WORK TO DO: Reproduce the material below line for line, without changing anything.

-- START --

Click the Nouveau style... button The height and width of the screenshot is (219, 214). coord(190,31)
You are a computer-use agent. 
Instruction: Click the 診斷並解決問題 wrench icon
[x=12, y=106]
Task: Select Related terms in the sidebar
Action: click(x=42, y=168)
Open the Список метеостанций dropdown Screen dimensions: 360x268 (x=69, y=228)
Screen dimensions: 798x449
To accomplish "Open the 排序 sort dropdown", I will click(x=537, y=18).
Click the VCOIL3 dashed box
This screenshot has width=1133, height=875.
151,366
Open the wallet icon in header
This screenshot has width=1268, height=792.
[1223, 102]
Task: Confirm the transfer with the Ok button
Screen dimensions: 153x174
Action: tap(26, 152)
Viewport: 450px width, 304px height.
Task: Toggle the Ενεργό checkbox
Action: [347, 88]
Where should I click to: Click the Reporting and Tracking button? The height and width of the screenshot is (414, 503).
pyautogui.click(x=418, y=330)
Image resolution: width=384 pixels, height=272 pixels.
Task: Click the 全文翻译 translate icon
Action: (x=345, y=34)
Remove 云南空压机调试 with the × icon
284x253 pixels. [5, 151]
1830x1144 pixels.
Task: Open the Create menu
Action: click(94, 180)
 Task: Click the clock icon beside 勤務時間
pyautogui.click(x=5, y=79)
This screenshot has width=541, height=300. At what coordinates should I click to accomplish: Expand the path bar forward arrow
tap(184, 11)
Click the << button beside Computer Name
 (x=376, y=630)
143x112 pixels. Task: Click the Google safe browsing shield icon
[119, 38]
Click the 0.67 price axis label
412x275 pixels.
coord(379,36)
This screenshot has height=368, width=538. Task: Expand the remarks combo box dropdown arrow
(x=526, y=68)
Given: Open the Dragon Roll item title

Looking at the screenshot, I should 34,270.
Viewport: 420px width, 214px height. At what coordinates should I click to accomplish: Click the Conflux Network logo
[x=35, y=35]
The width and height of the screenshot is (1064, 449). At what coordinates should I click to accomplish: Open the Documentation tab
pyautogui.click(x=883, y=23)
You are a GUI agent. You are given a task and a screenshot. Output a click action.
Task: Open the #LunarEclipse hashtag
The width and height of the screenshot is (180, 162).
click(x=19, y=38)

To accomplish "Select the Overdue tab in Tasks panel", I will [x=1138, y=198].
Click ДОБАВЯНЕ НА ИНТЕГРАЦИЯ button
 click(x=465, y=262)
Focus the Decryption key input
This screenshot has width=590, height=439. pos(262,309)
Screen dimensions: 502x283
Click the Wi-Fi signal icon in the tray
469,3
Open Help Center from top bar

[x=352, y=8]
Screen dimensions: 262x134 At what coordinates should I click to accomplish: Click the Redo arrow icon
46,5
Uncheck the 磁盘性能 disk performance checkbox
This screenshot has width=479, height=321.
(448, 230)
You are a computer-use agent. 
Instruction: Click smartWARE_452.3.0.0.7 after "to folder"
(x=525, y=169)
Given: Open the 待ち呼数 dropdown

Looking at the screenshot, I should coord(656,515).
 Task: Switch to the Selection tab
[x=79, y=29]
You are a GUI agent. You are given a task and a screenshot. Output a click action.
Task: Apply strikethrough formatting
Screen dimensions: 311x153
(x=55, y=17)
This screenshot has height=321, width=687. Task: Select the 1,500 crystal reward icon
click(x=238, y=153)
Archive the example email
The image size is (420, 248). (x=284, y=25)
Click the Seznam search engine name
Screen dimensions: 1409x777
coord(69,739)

-- END --

RESPONSE:
Click the Nouveau style... button The height and width of the screenshot is (219, 214). coord(190,31)
You are a computer-use agent. 
Instruction: Click the 診斷並解決問題 wrench icon
[x=12, y=106]
Task: Select Related terms in the sidebar
Action: click(x=42, y=168)
Open the Список метеостанций dropdown Screen dimensions: 360x268 (x=69, y=228)
Screen dimensions: 798x449
To accomplish "Open the 排序 sort dropdown", I will click(x=537, y=18).
Click the VCOIL3 dashed box
This screenshot has width=1133, height=875.
151,366
Open the wallet icon in header
This screenshot has width=1268, height=792.
[1223, 102]
Task: Confirm the transfer with the Ok button
Screen dimensions: 153x174
Action: tap(26, 152)
Viewport: 450px width, 304px height.
Task: Toggle the Ενεργό checkbox
Action: [347, 88]
Where should I click to: Click the Reporting and Tracking button? The height and width of the screenshot is (414, 503).
pyautogui.click(x=418, y=330)
Image resolution: width=384 pixels, height=272 pixels.
Task: Click the 全文翻译 translate icon
Action: (x=345, y=34)
Remove 云南空压机调试 with the × icon
284x253 pixels. [5, 151]
1830x1144 pixels.
Task: Open the Create menu
Action: click(94, 180)
 Task: Click the clock icon beside 勤務時間
pyautogui.click(x=5, y=79)
This screenshot has width=541, height=300. At what coordinates should I click to accomplish: Expand the path bar forward arrow
tap(184, 11)
Click the << button beside Computer Name
 (x=376, y=630)
143x112 pixels. Task: Click the Google safe browsing shield icon
[119, 38]
Click the 0.67 price axis label
412x275 pixels.
coord(379,36)
This screenshot has height=368, width=538. Task: Expand the remarks combo box dropdown arrow
(x=526, y=68)
Given: Open the Dragon Roll item title

Looking at the screenshot, I should 34,270.
Viewport: 420px width, 214px height. At what coordinates should I click to accomplish: Click the Conflux Network logo
[x=35, y=35]
The width and height of the screenshot is (1064, 449). At what coordinates should I click to accomplish: Open the Documentation tab
pyautogui.click(x=883, y=23)
You are a GUI agent. You are given a task and a screenshot. Output a click action.
Task: Open the #LunarEclipse hashtag
The width and height of the screenshot is (180, 162).
click(x=19, y=38)

To accomplish "Select the Overdue tab in Tasks panel", I will [x=1138, y=198].
Click ДОБАВЯНЕ НА ИНТЕГРАЦИЯ button
 click(x=465, y=262)
Focus the Decryption key input
This screenshot has width=590, height=439. pos(262,309)
Screen dimensions: 502x283
Click the Wi-Fi signal icon in the tray
469,3
Open Help Center from top bar

[x=352, y=8]
Screen dimensions: 262x134 At what coordinates should I click to accomplish: Click the Redo arrow icon
46,5
Uncheck the 磁盘性能 disk performance checkbox
This screenshot has width=479, height=321.
(448, 230)
You are a computer-use agent. 
Instruction: Click smartWARE_452.3.0.0.7 after "to folder"
(x=525, y=169)
Given: Open the 待ち呼数 dropdown

Looking at the screenshot, I should coord(656,515).
 Task: Switch to the Selection tab
[x=79, y=29]
You are a GUI agent. You are given a task and a screenshot. Output a click action.
Task: Apply strikethrough formatting
Screen dimensions: 311x153
(x=55, y=17)
This screenshot has height=321, width=687. Task: Select the 1,500 crystal reward icon
click(x=238, y=153)
Archive the example email
The image size is (420, 248). (x=284, y=25)
Click the Seznam search engine name
Screen dimensions: 1409x777
coord(69,739)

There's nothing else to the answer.